### Exercise data
:::::

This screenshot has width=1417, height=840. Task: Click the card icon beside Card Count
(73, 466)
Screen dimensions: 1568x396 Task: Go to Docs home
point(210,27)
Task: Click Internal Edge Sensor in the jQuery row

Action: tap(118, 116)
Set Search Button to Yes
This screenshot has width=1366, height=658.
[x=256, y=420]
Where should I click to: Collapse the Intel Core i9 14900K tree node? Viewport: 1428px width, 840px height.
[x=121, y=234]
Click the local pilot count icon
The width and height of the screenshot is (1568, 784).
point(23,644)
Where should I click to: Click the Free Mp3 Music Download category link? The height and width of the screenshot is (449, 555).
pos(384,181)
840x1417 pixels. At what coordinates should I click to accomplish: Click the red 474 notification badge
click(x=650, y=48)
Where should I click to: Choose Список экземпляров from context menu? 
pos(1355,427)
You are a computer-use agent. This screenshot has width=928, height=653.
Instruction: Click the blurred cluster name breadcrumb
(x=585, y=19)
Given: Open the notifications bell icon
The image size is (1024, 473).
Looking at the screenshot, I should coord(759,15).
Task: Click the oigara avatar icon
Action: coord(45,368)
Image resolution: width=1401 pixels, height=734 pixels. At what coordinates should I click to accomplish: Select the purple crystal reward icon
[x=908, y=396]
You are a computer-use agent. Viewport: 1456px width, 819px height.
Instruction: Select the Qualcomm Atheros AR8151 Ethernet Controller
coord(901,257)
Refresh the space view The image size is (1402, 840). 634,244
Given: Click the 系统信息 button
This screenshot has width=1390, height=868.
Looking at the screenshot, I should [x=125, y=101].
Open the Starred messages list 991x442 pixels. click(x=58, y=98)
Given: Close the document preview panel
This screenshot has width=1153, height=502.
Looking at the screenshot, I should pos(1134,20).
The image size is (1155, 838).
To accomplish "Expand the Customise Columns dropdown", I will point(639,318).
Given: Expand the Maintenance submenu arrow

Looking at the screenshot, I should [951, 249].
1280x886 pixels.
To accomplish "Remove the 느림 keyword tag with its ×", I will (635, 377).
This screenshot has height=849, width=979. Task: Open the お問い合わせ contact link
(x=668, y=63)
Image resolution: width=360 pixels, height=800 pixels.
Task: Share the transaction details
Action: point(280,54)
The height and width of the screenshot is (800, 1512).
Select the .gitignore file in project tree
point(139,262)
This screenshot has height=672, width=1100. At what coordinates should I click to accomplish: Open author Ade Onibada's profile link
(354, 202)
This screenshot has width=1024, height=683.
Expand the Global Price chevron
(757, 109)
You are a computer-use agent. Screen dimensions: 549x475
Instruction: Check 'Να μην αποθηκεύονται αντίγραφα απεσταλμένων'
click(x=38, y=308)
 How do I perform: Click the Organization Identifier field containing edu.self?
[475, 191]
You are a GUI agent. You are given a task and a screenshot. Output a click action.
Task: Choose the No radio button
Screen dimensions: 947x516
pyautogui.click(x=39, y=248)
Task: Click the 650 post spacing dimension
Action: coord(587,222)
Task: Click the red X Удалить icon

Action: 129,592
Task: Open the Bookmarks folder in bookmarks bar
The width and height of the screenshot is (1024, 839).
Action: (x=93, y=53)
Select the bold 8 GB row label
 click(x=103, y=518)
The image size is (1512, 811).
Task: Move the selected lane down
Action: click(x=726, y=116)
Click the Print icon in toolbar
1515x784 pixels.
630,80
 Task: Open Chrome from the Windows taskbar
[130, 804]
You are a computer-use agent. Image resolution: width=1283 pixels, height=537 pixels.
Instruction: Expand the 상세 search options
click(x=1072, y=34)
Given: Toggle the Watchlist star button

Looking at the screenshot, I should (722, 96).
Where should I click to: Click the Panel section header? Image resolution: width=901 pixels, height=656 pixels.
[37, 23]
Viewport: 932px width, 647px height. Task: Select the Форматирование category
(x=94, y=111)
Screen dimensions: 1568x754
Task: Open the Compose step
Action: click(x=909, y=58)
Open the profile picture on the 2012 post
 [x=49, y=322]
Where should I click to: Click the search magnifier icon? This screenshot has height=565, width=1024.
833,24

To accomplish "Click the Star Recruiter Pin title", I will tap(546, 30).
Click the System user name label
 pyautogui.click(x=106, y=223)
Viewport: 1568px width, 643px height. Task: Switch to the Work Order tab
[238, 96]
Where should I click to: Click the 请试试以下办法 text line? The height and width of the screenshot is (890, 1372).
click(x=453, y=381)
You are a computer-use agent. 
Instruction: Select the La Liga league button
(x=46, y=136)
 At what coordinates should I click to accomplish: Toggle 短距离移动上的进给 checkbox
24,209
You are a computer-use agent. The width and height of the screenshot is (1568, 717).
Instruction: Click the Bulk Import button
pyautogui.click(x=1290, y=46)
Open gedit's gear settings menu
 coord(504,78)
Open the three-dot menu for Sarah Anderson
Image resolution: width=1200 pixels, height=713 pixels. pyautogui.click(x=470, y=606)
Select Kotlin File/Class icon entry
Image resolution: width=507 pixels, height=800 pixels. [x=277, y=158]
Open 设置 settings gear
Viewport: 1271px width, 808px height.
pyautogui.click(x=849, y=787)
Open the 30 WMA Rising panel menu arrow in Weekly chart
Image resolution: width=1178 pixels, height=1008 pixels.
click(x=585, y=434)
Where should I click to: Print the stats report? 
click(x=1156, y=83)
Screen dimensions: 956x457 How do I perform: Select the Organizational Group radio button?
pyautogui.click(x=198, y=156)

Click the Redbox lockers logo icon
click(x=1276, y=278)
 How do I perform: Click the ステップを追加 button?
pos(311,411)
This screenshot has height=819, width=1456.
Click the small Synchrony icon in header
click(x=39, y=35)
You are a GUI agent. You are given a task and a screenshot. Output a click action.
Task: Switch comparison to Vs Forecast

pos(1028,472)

:::::

Please write out all of the records above again, word for word and in the same order.

### Worked solution
This screenshot has width=1417, height=840. Task: Click the card icon beside Card Count
(73, 466)
Screen dimensions: 1568x396 Task: Go to Docs home
point(210,27)
Task: Click Internal Edge Sensor in the jQuery row

Action: tap(118, 116)
Set Search Button to Yes
This screenshot has width=1366, height=658.
[x=256, y=420]
Where should I click to: Collapse the Intel Core i9 14900K tree node? Viewport: 1428px width, 840px height.
[x=121, y=234]
Click the local pilot count icon
The width and height of the screenshot is (1568, 784).
point(23,644)
Where should I click to: Click the Free Mp3 Music Download category link? The height and width of the screenshot is (449, 555).
pos(384,181)
840x1417 pixels. At what coordinates should I click to accomplish: Click the red 474 notification badge
click(x=650, y=48)
Where should I click to: Choose Список экземпляров from context menu? 
pos(1355,427)
You are a computer-use agent. This screenshot has width=928, height=653.
Instruction: Click the blurred cluster name breadcrumb
(x=585, y=19)
Given: Open the notifications bell icon
The image size is (1024, 473).
Looking at the screenshot, I should coord(759,15).
Task: Click the oigara avatar icon
Action: coord(45,368)
Image resolution: width=1401 pixels, height=734 pixels. At what coordinates should I click to accomplish: Select the purple crystal reward icon
[x=908, y=396]
You are a computer-use agent. Viewport: 1456px width, 819px height.
Instruction: Select the Qualcomm Atheros AR8151 Ethernet Controller
coord(901,257)
Refresh the space view The image size is (1402, 840). 634,244
Given: Click the 系统信息 button
This screenshot has width=1390, height=868.
Looking at the screenshot, I should [x=125, y=101].
Open the Starred messages list 991x442 pixels. click(x=58, y=98)
Given: Close the document preview panel
This screenshot has width=1153, height=502.
Looking at the screenshot, I should pos(1134,20).
The image size is (1155, 838).
To accomplish "Expand the Customise Columns dropdown", I will point(639,318).
Given: Expand the Maintenance submenu arrow

Looking at the screenshot, I should [951, 249].
1280x886 pixels.
To accomplish "Remove the 느림 keyword tag with its ×", I will (635, 377).
This screenshot has height=849, width=979. Task: Open the お問い合わせ contact link
(x=668, y=63)
Image resolution: width=360 pixels, height=800 pixels.
Task: Share the transaction details
Action: point(280,54)
The height and width of the screenshot is (800, 1512).
Select the .gitignore file in project tree
point(139,262)
This screenshot has height=672, width=1100. At what coordinates should I click to accomplish: Open author Ade Onibada's profile link
(354, 202)
This screenshot has width=1024, height=683.
Expand the Global Price chevron
(757, 109)
You are a computer-use agent. Screen dimensions: 549x475
Instruction: Check 'Να μην αποθηκεύονται αντίγραφα απεσταλμένων'
click(x=38, y=308)
 How do I perform: Click the Organization Identifier field containing edu.self?
[475, 191]
You are a GUI agent. You are given a task and a screenshot. Output a click action.
Task: Choose the No radio button
Screen dimensions: 947x516
pyautogui.click(x=39, y=248)
Task: Click the 650 post spacing dimension
Action: coord(587,222)
Task: Click the red X Удалить icon

Action: 129,592
Task: Open the Bookmarks folder in bookmarks bar
The width and height of the screenshot is (1024, 839).
Action: (x=93, y=53)
Select the bold 8 GB row label
 click(x=103, y=518)
The image size is (1512, 811).
Task: Move the selected lane down
Action: click(x=726, y=116)
Click the Print icon in toolbar
1515x784 pixels.
630,80
 Task: Open Chrome from the Windows taskbar
[130, 804]
You are a computer-use agent. Image resolution: width=1283 pixels, height=537 pixels.
Instruction: Expand the 상세 search options
click(x=1072, y=34)
Given: Toggle the Watchlist star button

Looking at the screenshot, I should (722, 96).
Where should I click to: Click the Panel section header? Image resolution: width=901 pixels, height=656 pixels.
[37, 23]
Viewport: 932px width, 647px height. Task: Select the Форматирование category
(x=94, y=111)
Screen dimensions: 1568x754
Task: Open the Compose step
Action: click(x=909, y=58)
Open the profile picture on the 2012 post
 [x=49, y=322]
Where should I click to: Click the search magnifier icon? This screenshot has height=565, width=1024.
833,24

To accomplish "Click the Star Recruiter Pin title", I will tap(546, 30).
Click the System user name label
 pyautogui.click(x=106, y=223)
Viewport: 1568px width, 643px height. Task: Switch to the Work Order tab
[238, 96]
Where should I click to: Click the 请试试以下办法 text line? The height and width of the screenshot is (890, 1372).
click(x=453, y=381)
You are a computer-use agent. 
Instruction: Select the La Liga league button
(x=46, y=136)
 At what coordinates should I click to accomplish: Toggle 短距离移动上的进给 checkbox
24,209
You are a computer-use agent. The width and height of the screenshot is (1568, 717).
Instruction: Click the Bulk Import button
pyautogui.click(x=1290, y=46)
Open gedit's gear settings menu
 coord(504,78)
Open the three-dot menu for Sarah Anderson
Image resolution: width=1200 pixels, height=713 pixels. pyautogui.click(x=470, y=606)
Select Kotlin File/Class icon entry
Image resolution: width=507 pixels, height=800 pixels. [x=277, y=158]
Open 设置 settings gear
Viewport: 1271px width, 808px height.
pyautogui.click(x=849, y=787)
Open the 30 WMA Rising panel menu arrow in Weekly chart
Image resolution: width=1178 pixels, height=1008 pixels.
click(x=585, y=434)
Where should I click to: Print the stats report? 
click(x=1156, y=83)
Screen dimensions: 956x457 How do I perform: Select the Organizational Group radio button?
pyautogui.click(x=198, y=156)

Click the Redbox lockers logo icon
click(x=1276, y=278)
 How do I perform: Click the ステップを追加 button?
pos(311,411)
This screenshot has height=819, width=1456.
Click the small Synchrony icon in header
click(x=39, y=35)
You are a GUI agent. You are given a task and a screenshot. Output a click action.
Task: Switch comparison to Vs Forecast

pos(1028,472)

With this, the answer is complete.